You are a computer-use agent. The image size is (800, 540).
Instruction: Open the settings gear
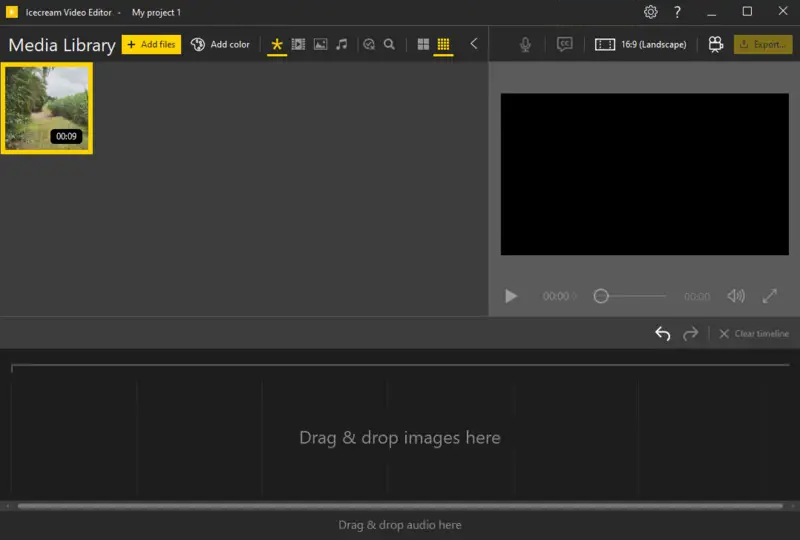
---
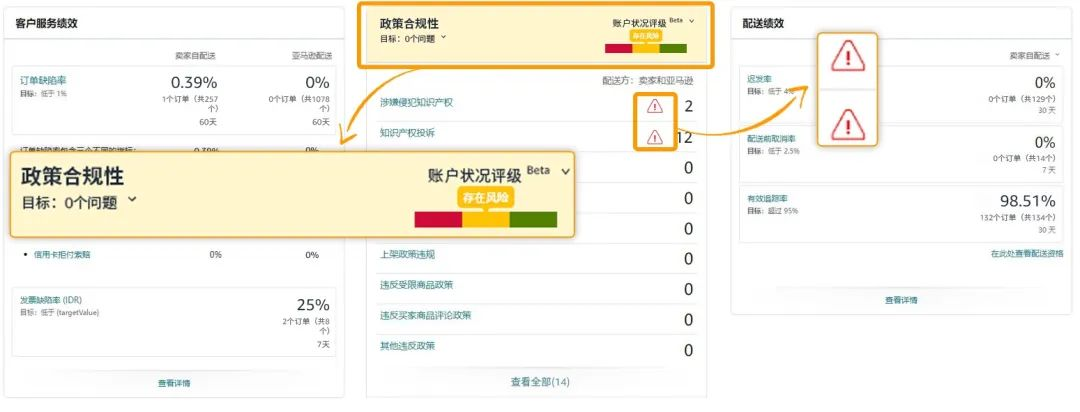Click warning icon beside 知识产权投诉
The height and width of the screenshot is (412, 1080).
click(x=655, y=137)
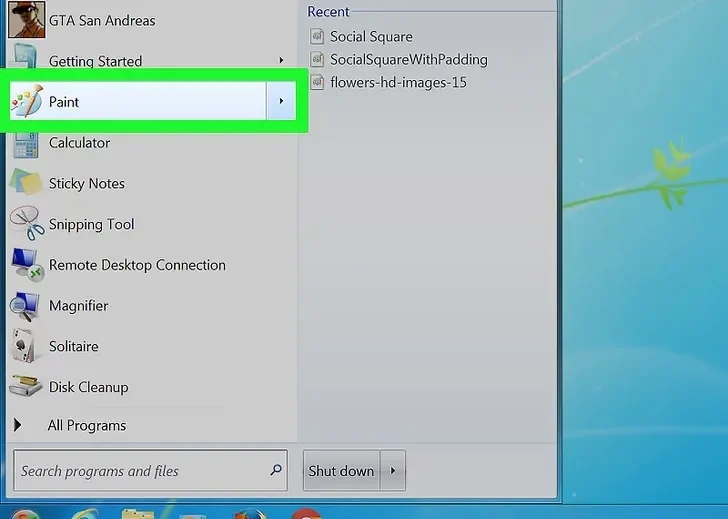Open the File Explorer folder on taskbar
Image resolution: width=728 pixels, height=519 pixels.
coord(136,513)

DIRECTIONS
Nothing but the lines above from the one containing "You are a computer-use" through the one containing "Instruction: Open the settings gear" should appear in the answer, each repeated exactly.

RESPONSE BELOW
You are a computer-use agent. The image size is (800, 540).
Instruction: Open the settings gear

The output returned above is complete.